また3つの心を以下のような記号でも表わします。
「親の心」    →  「P」 (Parent-ペアレント)
「成人の心」   →  「A」 (Adult-アダルト)
「子どもの心」  →  「C」 (Child-チャイルド)  

こうした心は、次のようにして生まれます。

 1,「子ども」の心の生まれ

 人間は生まれ落ちたときから、とても原始的で幼稚なものですが、「心」(自我)が形成されていると考えられています。母親の胎内において学習しているとの説もあります。
 生まれ落ちたときの子は自己愛の固まりですから、周りになんの遠慮もなく振る舞います。眠りたいとき眠り、泣きたいとき泣き、おっぱいが欲しければ親の都合にかまわず欲しがります。そしてこの要求はほとんど100%叶えられます。

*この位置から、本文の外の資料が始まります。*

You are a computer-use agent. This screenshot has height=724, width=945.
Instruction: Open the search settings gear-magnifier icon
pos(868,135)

 でもこの状態はいつまでも続きません。何ヶ月か経つうちに、周りは自分の思い通りに動いてくれないことに遭遇します。泣いてもすぐに抱き上げてくれません。寝ていることに飽きても放っておかれたりします。こんなことが重なるうち、幼稚な判断ながら、周りに順応しようとする心の働きを見せるようになります。
 このようにして、自由気ままに振る舞う心と、「ま、しゃぁない、相手に合わせよう」と順応する心がミックスした「子ども」の心が創られるわけです。
 こうした「子ども」の心は、大きくなっても陽気に騒いだり、反対におとなしく引っ込み思案になったりする形で現れます。

 2,「親」の心の生まれ

 子供は親の遺伝子を持って生まれてくるとともに、物心がついてくると、親の存在に気づきます。いちばん身近な人なので、当然その影響を強く受けます。
 まず親のマネをします。母親が笑いかけるとその表情をまねようとします。父親が昼寝をしていると、その格好をマネようとします。この頃の子供は親の様子を実によく観察しています。マネするということは、それらを自分の中に取り込もうとする行為です。親のことは無批判に取り込もうとします。

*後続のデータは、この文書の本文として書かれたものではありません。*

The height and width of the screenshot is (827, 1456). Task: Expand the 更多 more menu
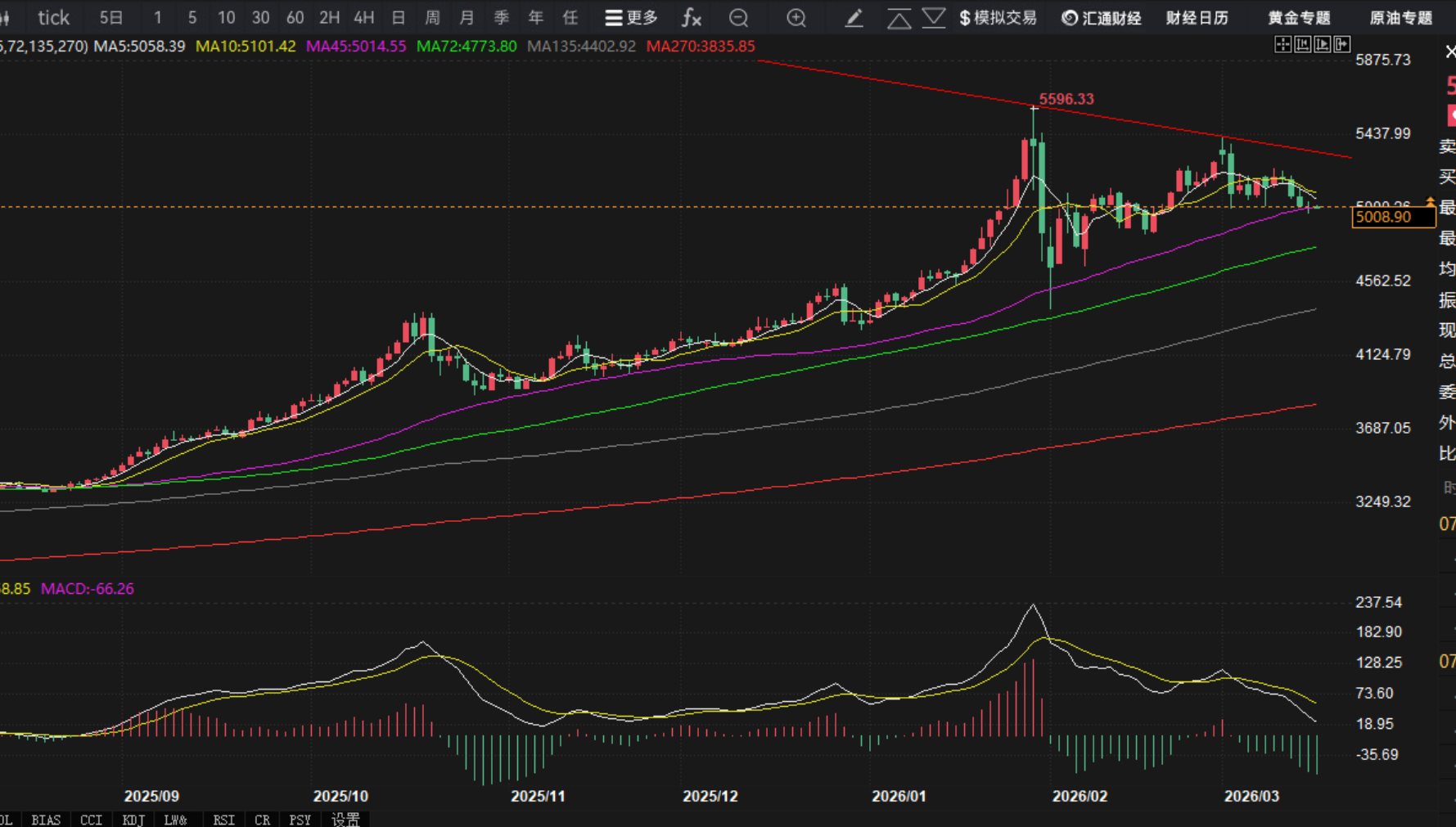[631, 18]
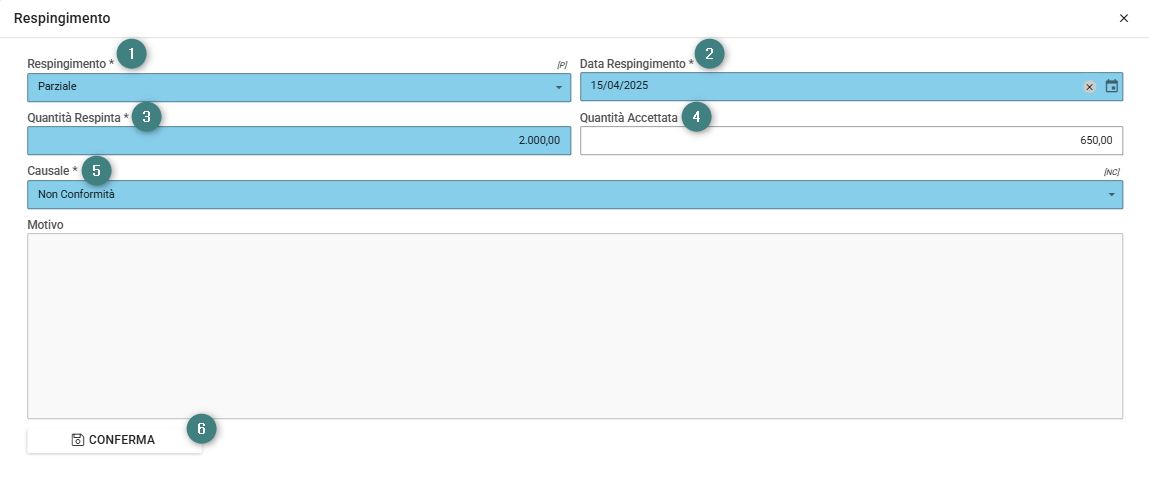
Task: Open the Parziale selection combo box
Action: coord(299,87)
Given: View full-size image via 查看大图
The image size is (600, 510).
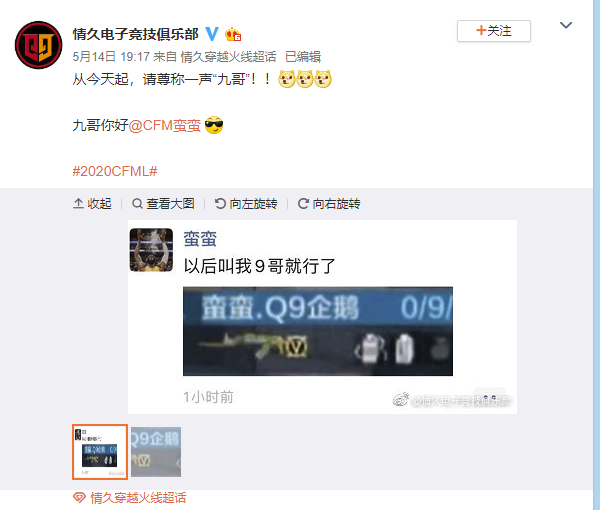Looking at the screenshot, I should click(x=163, y=204).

 同時に親は無意識なうちに、子供に様々なことを注ぎこみます。父親は社会の「きまり」を教えようとします。来客があったら静かにすること、信号は青で渡ること、隣の人にはあいさつをすることなどです。母親は生活の「習慣」に従わせようとします。朝起きたら歯を磨くこと、食事のときは箸を使うことなどです。
 このようにして親の影響を子は受けながら、次第に新しい心が形成されます。
 これが「親」の心です。誰でも経験する「ままごと遊び」は、親の生活を見事に再現し学習しているのです。

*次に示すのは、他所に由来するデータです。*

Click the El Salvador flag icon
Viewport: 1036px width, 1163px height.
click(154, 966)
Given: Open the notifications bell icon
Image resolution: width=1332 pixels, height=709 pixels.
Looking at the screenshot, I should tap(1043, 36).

 「親」の心の内容は、生きていくために必要な「きまり」「習慣」「理非」「善悪」「養育」「いたわり」といったものを備えています。

 3,「成人」の心の生まれ

 子供は1年数ヶ月あたりから、これまでと全く違うとてつもなく大きな世界と出会います。それは言葉に遭遇することです。言葉を得ることから、サナギが蝶に変わるように、子供は全く質の違う人間に変身します。これまでは目に見えるもの、手で触るものだけが世界の全てでしたが、言葉を通してもっもっと広い世界があることに気づいてきます。

 いつも見かける猫に似ているが、それより何十倍も大きいライオンがいることがわかってきます。ふだん暑さ寒さも適度なところに暮らしていますが、一年中暑い夏だったり、一年中寒い冬だったりする世界があることもわかってきます。こうして子供ながらの経験と言葉とをつきまぜて、物事のつながりや成り立ち、事柄のありようなどを理解していきます。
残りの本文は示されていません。